Именно этот феномен и наблюдали в своих экспериментах Латане и Дарли. Когда испытуемые, работавшие в одиночку, замечали дым, они вставали, подходили к вентиляционному отверстию, принюхивались, разгоняли дым руками и, помедлив немного, сообщали о происшествии экспериментаторам. Поведение групп резко контрастирует с действиями одиночек: из трех человек ни один даже не пошевелился. Из 8 групп, в которых было 24 мужчины, лишь один сообщил о дыме в течение первых 4 минут (рис. 12.4). Через 6 минут после начала подачи дыма его уже столько набиралось в комнате, что люди практически ничего не видели, кашляли и у них щипало глаза. И тем не менее только в 3 группах из 8 нашлось по одному человеку, который забил тревогу.





Рис. 12.4. Эксперимент Латане и Дарли: комната, заполняющаяся дымом. Испытуемые, работавшие в одиночестве, быстрее замечали дым и сообщали о нем, чем испытуемые, которые работали в составе групп из трех человек. (Источник: Latané & Darley, 1968)

Не менее интересно и то, как пассивность группы влияет на интерпретацию происходящего её членами. Откуда взялся дым? «Кондиционер сломался», «В здании есть химическая лаборатория», «Отопление барахлит», «Подают специальный газ, чтобы проверить, врем мы или нет». Слово «пожар» не произнес никто. Члены группы, не демонстрируя своей реакцией на происходящее, повлияли на то, как каждый из них интерпретировал ситуацию.

→ **ФРАГМЕНТ НАБОРА ДАННЫХ**:
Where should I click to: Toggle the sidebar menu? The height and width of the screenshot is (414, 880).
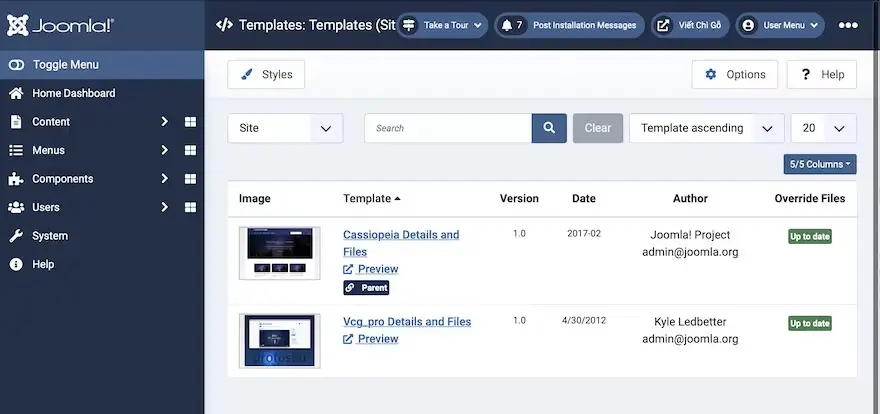click(65, 65)
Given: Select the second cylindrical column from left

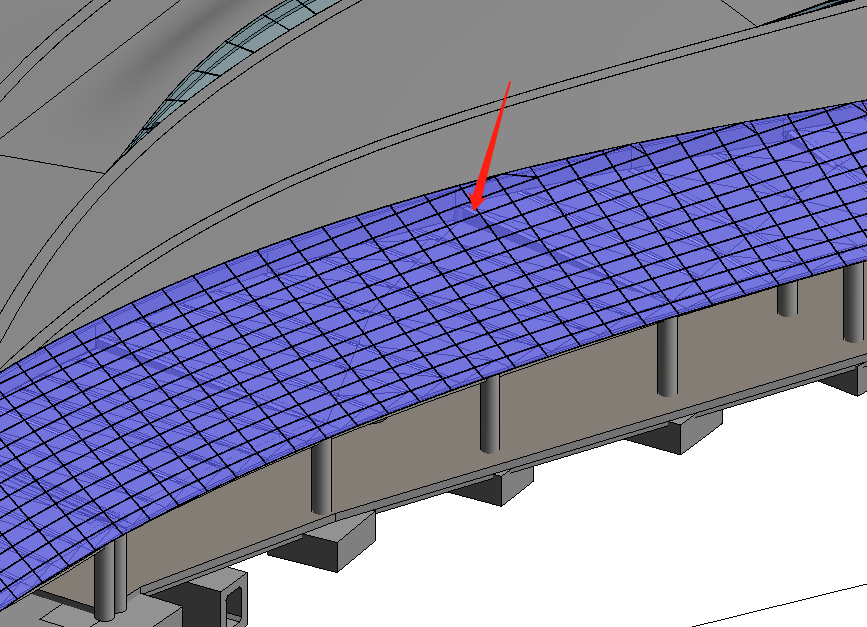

→ **ВАША ЗАДАЧА**: Пожалуйста, замените «Кондиционер» на «Вентилятор» и приведите выбранный отрывок от слов «Рис. 12.4. Эксперимент» до слов «них интерпретировал ситуацию.» включительно.

→ **РЕЗУЛЬТАТ ЗАДАНИЯ**:
Рис. 12.4. Эксперимент Латане и Дарли: комната, заполняющаяся дымом. Испытуемые, работавшие в одиночестве, быстрее замечали дым и сообщали о нем, чем испытуемые, которые работали в составе групп из трех человек. (Источник: Latané & Darley, 1968)

Не менее интересно и то, как пассивность группы влияет на интерпретацию происходящего её членами. Откуда взялся дым? «Вентилятор сломался», «В здании есть химическая лаборатория», «Отопление барахлит», «Подают специальный газ, чтобы проверить, врем мы или нет». Слово «пожар» не произнес никто. Члены группы, не демонстрируя своей реакцией на происходящее, повлияли на то, как каждый из них интерпретировал ситуацию.